As we plunge head-on into the game-changing dynamic of general artificial intelligence, observers are weighing in on just how huge an impact it will have on global societies. Will it drive explosive economic growth as some economists project, or are such claims unrealistically optimistic?
Few question the potential for change that AI presents. But in a world of litigation, privacy concerns and ethical boundaries, will AI be able to thrive?
Two researchers from Epoch, a research group evaluating the progression of artificial intelligence and its potential impacts, decided to explore arguments for and against the likelihood that innovation ushered in by AI will lead to explosive growth comparable to the Industrial Revolution of the 18th and 19th centuries.
The seven members of the Epoch team have backgrounds in machine learning, statistics, economics, forecasting, physics and software engineering.
While they concluded that "explosive growth seems plausible," they were quick to add that "high confidence" in rapid development "seems currently unwarranted."

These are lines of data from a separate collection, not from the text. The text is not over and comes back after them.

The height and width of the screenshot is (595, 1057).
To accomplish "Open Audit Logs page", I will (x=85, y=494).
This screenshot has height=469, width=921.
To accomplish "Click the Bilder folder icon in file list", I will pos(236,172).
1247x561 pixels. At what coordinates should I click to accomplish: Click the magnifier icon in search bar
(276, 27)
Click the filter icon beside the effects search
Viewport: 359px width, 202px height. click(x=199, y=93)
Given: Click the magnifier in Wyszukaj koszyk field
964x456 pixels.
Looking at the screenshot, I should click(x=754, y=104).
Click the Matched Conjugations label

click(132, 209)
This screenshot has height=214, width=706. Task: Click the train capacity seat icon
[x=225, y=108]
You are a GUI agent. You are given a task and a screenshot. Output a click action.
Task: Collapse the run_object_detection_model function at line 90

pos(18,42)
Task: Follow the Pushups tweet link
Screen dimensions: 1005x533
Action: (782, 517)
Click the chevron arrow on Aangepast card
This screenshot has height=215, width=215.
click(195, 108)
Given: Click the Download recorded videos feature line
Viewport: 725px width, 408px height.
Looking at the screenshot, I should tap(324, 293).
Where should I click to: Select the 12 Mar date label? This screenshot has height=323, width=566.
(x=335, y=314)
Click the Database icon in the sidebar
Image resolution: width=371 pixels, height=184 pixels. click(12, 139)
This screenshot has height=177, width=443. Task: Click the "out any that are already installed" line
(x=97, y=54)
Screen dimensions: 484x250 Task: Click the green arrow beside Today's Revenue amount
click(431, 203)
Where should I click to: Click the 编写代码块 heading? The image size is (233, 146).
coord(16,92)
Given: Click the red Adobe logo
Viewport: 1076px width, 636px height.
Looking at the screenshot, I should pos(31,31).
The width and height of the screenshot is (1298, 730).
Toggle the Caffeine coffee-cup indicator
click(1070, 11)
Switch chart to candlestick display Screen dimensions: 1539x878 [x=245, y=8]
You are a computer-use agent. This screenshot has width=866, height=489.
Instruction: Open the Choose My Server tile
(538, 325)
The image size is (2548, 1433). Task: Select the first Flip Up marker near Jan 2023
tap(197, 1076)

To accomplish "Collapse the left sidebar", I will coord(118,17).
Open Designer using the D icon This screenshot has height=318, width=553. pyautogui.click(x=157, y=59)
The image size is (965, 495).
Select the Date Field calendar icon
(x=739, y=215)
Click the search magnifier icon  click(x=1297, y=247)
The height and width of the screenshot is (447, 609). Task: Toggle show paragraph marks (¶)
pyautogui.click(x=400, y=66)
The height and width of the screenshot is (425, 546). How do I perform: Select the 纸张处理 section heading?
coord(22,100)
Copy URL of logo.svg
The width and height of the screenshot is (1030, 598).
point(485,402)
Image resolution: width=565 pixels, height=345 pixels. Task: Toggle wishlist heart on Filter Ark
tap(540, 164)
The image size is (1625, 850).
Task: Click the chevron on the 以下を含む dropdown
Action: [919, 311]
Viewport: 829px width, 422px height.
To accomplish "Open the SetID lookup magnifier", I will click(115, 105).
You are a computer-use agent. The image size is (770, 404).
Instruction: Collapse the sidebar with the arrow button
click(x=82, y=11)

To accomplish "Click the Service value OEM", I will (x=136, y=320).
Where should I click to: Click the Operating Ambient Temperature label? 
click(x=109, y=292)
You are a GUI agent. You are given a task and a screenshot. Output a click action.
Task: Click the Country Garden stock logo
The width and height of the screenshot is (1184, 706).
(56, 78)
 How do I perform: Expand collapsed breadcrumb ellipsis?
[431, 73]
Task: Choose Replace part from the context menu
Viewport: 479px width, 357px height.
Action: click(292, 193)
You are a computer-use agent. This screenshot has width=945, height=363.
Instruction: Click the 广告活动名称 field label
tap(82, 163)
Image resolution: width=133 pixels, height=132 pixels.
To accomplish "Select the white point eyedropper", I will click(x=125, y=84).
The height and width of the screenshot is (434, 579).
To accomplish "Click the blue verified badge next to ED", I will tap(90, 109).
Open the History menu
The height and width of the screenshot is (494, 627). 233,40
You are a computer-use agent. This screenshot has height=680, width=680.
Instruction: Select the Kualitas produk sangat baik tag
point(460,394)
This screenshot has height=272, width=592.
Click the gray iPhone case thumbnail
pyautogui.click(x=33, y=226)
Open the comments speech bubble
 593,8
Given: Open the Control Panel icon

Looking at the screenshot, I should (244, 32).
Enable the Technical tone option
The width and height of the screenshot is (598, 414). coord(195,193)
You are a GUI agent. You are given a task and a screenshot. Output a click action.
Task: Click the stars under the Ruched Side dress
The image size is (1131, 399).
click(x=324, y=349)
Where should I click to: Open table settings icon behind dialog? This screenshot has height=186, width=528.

Epoch Associate Director Tamay Besiroglu and staff researcher Ege Erdil have explained their conclusions in a paper, "Explosive Growth from AI Automation: A Review of the Arguments," published Sept. 20 on the preprint server arXiv.
They stated that many observers believe AI can drive explosive growth of "an order of magnitude faster than current rates" and lead to "super-exponential growth." But they caution that there will be obstacles.
First, governmental regulations will likely be swift and possibly extreme as concerns grow over ethics, privacy and risk.
"Fear or reluctance regarding powerful new technologies, concerns over… intellectual property leading to a shortage of training data and unwillingness to let AI systems perform tasks that can be automated without human supervision," due to legal concerns are factors that may tamp down the economic impact of AI, they said.
But after weighing the concerns against potential benefits of AI, the authors conclude it is "unlikely that regulation of the training and deployment of AI will block explosive growth."
"The potential value of AI deployment could be immense," the authors said, "with the prospect of increasing output by several orders of magnitude. Consequently, this would likely create formidable disincentives for imposing restrictions."
Another potential obstacle to the rapid adoption of AI applications is fear of their potential unreliability. They cite as an example the tendency of AI to "hallucinate," or generate responses that are blatantly false. A recent study found a chatbot sourced its information to research papers that in fact did not exist.
Here, again, the researchers said that improvements in reliability and incorporating safety measures such as human oversight will eventually lead to greater trust in AI operations.
"Overall, our assessment is that this argument is most likely not going to block explosive growth, but its influence cannot be ruled out," they said.
They also ruled out other obstacles as major factors deterring the acceptance of AI, such as human preferences for human-produced goods and physical bottlenecks in production.
In the end, their outlook for explosive growth may best be described as "cautious optimism."
"We conclude that explosive growth seems plausible with AI capable of broadly substituting for human labor," they said.